Prerequisites: Math 214 and 215A.
Syllabus: The course will cover Riemann surfaces and higher-dimensional
complex manifolds, with emphasis on the compact case.
Springer's book is a comprehensive treatment of Riemann surfaces
(including a review of the topology of surfaces and covering spaces),
but we'll take a softer approach to that subject, covering the more
elementary part of theory, including a discussion of elliptic curves;
see the Riemann Surface lecture notes linnked from my web page.
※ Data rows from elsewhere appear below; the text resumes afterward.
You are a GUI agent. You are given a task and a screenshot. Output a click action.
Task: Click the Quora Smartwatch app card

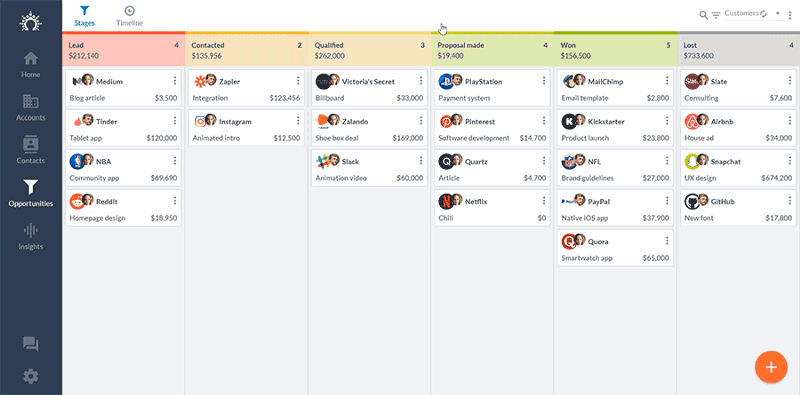(x=615, y=248)
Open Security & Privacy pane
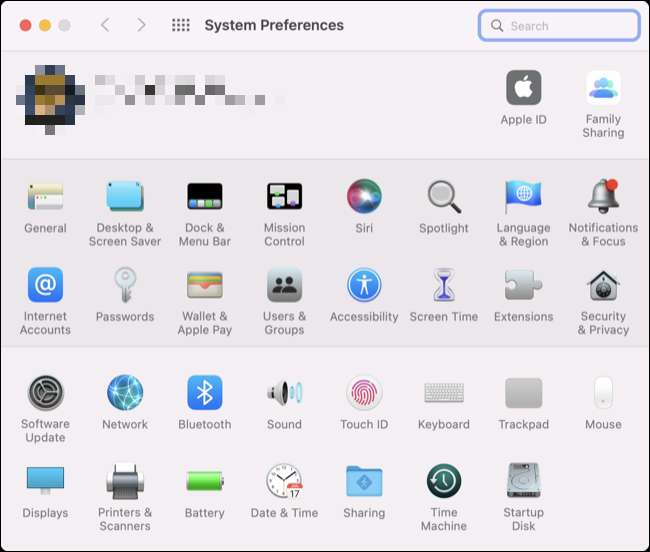The width and height of the screenshot is (650, 552). pyautogui.click(x=603, y=286)
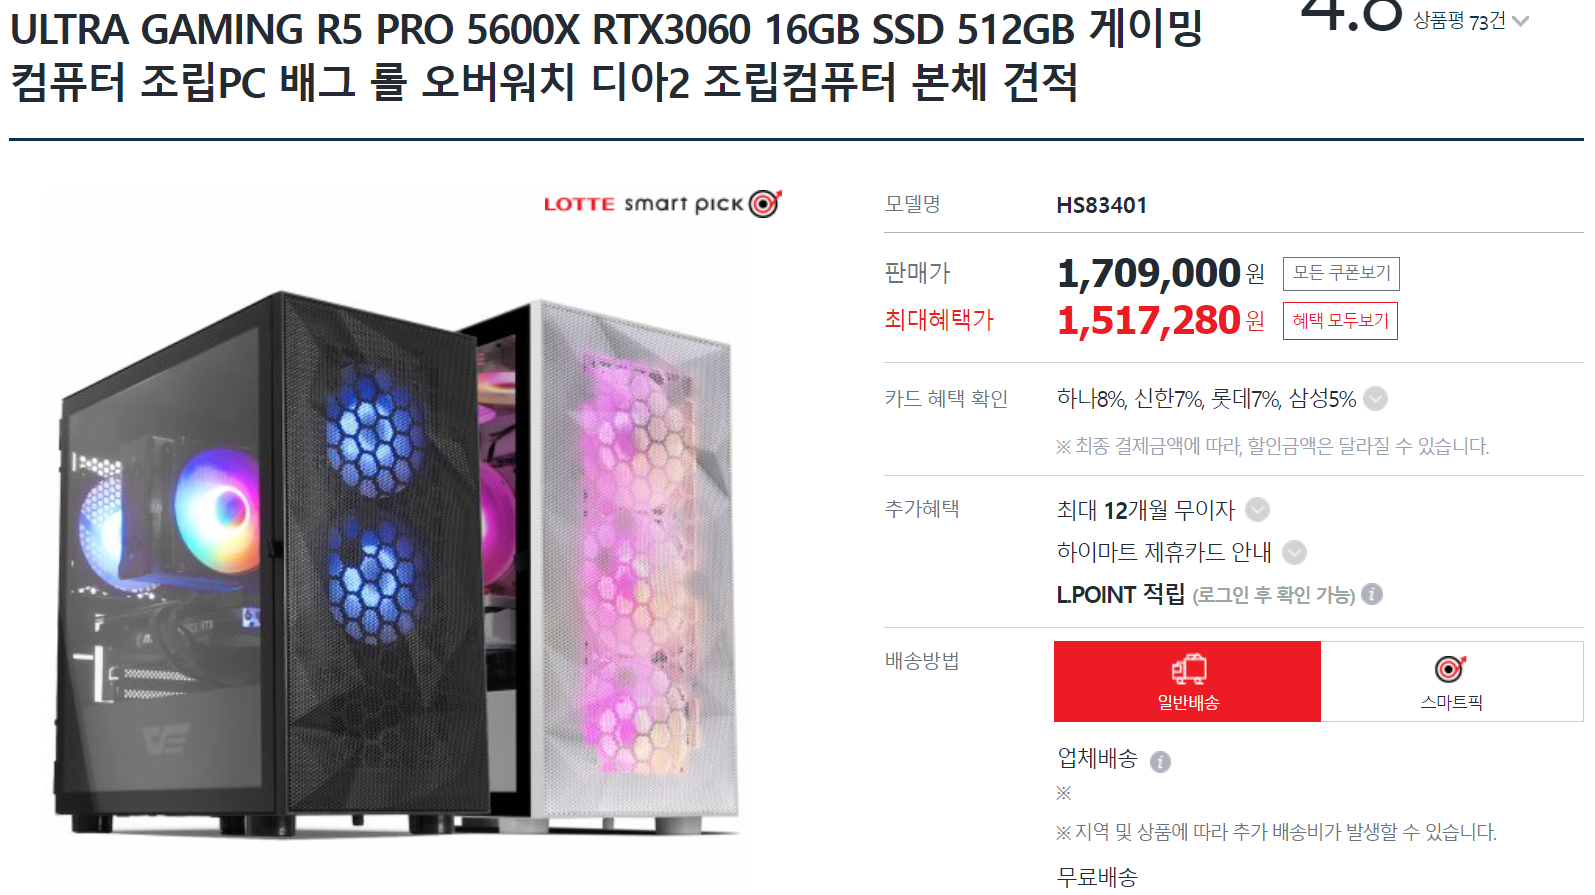Click the card discount list 하나8%, 신한7%

click(1206, 399)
The difficult theorems will be done in the context of higher-dimensional
manifolds. Wells' book (minus the appendix) is the basic reference here.
The key topics are complex manifolds, sheaves and Dolbeault cohomology,
vector bundles, hermitian connections and their curvature,
elliptic
regularity and the great theorems for compact Kähler manifolds:
Hodge decomposition, Hard Lefschetz theorem,
the Kodaira vanishing theorem and (time-permitting) the embedding theorem.
We'll cover other topics if there
is time.
Texts: George Springer, Introduction to Riemann Surfaces.
R.O. Wells, Differential Analysis on Complex Manifolds
Other Reading: Griffiths and Harris, Principles of Algebraic Geometry (more advanced topics)
Grading: There will be some homework assignments and some final
paper suggestions – if you are enrolled in this course you should do
one or the other.
Feel free to suggest paper topics yourself!